REQUIREMENT 1 - Render the records from the line that has "The image size is (2576, 928)." through the line that has "Looking at the screenshot, I should [269, 605]." as a Markdown table with the columns Row and Line, leaving out blank lines.

PROVIDED PASSAGE -
A federal jury found a former probation officer guilty of falsifying documents to obstruct a federal investigation on Monday, but the federal judge who heard the case could still overturn the verdict and acquit Kelli Jo Brock.

Brock claimed in 2009 that a masked intruder broke into her home and shot her in the leg during a struggle. She claimed to have positively identified the man, who was arrested on the day of the alleged burglary and attack and held for eight months before a Faulkner County jury acquitted him of all state charges.

Assistant U.S. Attorneys Anne Gardner and Patricia Harris prosecuted the case against Brock, who was tried under the name Kelli Jo Craig. Gardner confirmed on Wednesday that one of the written statement’s alleged falsehoods was Brock’s written claim that she was "100 percent sure" it was Robert Fredrickson who attacked and shot her in her home.

"The prosecution’s theory was that Robert Fredrickson was never at her home that night and that she made up that story for whatever motive she had," Gardner said.

A federal jury agreed with this theory, at least in part, and on Monday returned a verdict of guilty against Brock for one of the two violations of U.S. Code she was charged with.

The jury found Brock not guilty on Monday of making false statements to FBI investigators relating to the circumstances of the alleged shooting in violation of 18 USC § 1001, which applies to knowingly false written or nonwritten statements made to certain federal officials. According to the federal indictment, Brock "demonstrated for federal agents how she grabbed the gun of her assailant (a Glock 23 semi-automatic handgun), using both hands, one if front of the other, touching, with her palms down and fingers open as if holding on, and when asked if she was holding on to the gun in this manner tightly, replied ‘of course.’"

Two shots were fired during the incident, one of which injured Brock in the leg. Generally speaking, a semi-automatic handgun in the style of the weapon described cannot fire a second shot unless the weapon’s slide (the top half of the weapon) moves more than an inch to the rear and then returns fully forward. Holding on to the weapon as described by Brock would have interrupted the rearward movement of the slide, the government argued, and so the events described and demonstrated in an interview with FBI could not have happened.

Gardner speculated that the jury found Brock not guilty of making a false non-written statement to federal investigators because the circumstances of any shooting are chaotic and memories of them can be faulty.

Falsifying a written document, however, falls under a different section of United States Code, 18 USC § 1519, which applies to the knowing falsification of any document "with the intent to impede, obstruct, or influence the investigation or proper administration of any matter within the jurisdiction of ... the United States."

THE DATA -
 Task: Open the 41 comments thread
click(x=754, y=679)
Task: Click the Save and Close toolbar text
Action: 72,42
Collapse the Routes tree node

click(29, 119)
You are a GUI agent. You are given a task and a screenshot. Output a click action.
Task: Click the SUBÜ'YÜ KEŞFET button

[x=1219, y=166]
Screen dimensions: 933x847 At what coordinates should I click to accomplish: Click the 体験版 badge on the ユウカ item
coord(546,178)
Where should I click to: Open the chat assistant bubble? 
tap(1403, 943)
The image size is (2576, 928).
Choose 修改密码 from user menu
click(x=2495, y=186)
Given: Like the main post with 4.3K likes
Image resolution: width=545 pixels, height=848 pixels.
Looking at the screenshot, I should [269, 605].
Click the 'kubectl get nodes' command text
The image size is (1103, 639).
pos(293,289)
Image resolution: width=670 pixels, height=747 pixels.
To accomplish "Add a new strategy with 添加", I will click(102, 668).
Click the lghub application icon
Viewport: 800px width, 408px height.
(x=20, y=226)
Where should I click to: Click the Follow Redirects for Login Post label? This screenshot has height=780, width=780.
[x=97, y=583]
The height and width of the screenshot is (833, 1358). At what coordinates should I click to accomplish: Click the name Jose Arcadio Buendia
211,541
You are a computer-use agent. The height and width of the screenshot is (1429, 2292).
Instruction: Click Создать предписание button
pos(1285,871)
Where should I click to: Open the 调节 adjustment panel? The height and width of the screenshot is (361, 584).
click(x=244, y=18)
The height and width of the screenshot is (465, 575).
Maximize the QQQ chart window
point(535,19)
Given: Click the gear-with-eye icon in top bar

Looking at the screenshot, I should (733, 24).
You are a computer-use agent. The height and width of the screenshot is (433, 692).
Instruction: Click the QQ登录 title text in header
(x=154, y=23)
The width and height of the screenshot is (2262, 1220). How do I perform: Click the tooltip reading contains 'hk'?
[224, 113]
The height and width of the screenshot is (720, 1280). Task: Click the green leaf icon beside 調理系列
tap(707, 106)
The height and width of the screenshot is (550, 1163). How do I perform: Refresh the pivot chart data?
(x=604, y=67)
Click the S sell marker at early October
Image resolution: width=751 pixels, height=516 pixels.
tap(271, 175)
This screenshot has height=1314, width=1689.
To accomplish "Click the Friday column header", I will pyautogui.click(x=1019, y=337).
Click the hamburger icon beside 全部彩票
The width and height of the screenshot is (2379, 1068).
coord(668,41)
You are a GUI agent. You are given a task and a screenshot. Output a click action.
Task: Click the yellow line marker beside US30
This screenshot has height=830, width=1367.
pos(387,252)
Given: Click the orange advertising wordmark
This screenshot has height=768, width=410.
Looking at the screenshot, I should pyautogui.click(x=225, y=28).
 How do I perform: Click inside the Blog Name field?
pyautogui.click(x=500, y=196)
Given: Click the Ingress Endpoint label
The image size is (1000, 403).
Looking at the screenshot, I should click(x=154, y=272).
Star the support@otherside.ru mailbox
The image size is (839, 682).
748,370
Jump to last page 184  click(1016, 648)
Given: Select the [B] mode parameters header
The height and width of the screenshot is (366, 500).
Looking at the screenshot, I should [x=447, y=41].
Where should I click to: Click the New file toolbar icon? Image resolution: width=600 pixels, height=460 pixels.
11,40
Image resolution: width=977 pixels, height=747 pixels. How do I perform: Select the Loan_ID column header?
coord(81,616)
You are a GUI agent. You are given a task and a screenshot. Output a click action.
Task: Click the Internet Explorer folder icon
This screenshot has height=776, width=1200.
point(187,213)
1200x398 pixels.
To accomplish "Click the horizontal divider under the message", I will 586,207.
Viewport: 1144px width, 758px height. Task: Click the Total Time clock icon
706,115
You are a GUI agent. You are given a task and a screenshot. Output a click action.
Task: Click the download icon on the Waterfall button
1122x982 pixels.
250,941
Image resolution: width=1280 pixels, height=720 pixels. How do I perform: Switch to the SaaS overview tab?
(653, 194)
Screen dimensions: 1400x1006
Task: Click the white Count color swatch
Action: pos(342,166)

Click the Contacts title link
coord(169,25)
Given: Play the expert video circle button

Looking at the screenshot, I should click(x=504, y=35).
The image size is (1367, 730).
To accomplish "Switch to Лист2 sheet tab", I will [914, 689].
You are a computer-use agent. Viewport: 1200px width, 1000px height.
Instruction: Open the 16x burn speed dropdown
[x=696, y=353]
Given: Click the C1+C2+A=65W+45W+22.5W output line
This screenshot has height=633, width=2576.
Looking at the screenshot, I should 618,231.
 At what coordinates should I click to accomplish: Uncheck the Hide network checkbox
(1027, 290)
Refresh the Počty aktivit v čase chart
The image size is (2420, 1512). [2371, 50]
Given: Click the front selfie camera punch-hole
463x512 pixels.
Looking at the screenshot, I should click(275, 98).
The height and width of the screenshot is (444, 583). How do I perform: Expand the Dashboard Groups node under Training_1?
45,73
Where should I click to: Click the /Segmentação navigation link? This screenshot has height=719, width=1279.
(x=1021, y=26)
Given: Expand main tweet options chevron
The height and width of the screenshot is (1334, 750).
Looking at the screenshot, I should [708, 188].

REQUIREMENT 2 - Write the next part of the article about the former probation officer's trial.

TASK OUTPUT 1 -
| Row | Line |
|---|---|
| 1 | The image size is (2576, 928). |
| 2 | Choose 修改密码 from user menu |
| 3 | click(x=2495, y=186) |
| 4 | Given: Like the main post with 4.3K likes |
| 5 | Image resolution: width=545 pixels, height=848 pixels. |
| 6 | Looking at the screenshot, I should [269, 605]. |

TASK OUTPUT 2 -
Brock submitted to FBI investigators a lengthy and detailed description of a brutal attack in her home and events leading up to it. This document became "Government Exhibit 1" in the federal trial and claims made in it, including the identity of the claimed attacker, were proven false to the jury beyond reasonable doubt, Gardner said.

A worker with the United States District Court’s Eastern District of Arkansas courthouse in Little Rock said on Tuesday that filings still pending in the case were related to sentencing. Gardner clarified this inaccuracy on Wednesday, saying that the filings relate to a motion by Brock’s attorneys for a "judgment as a matter of law" before the jury was sent to deliberate. The substance of this motion would have been an argument that no reasonable jury could find Brock guilty of the alleged offenses based on the evidence presented at trial and so a finding of "not guilty" should be entered, ending the trial there.

Federal Judge Leon Holmes held the motion in abeyance, "tabling" it until after the jury gave its verdict. Brock’s defense then renewed the motion, essentially asking the judge to set aside the jury’s verdict of "guilty" as unreasonable. Holmes continues to hold the motion in abeyance, Gardner said, and the filings requested by the judge inaccurately reported as relating to sentencing in fact relate to these motions. U.S. attorneys and Brock’s defense attorneys will file briefs for and against overturning the "guilty" verdict by Dec. 2.

Gardner said that holding a motion for judgment as a matter of law in abeyance after a jury verdict of "guilty" happens "in cases with difficult facts."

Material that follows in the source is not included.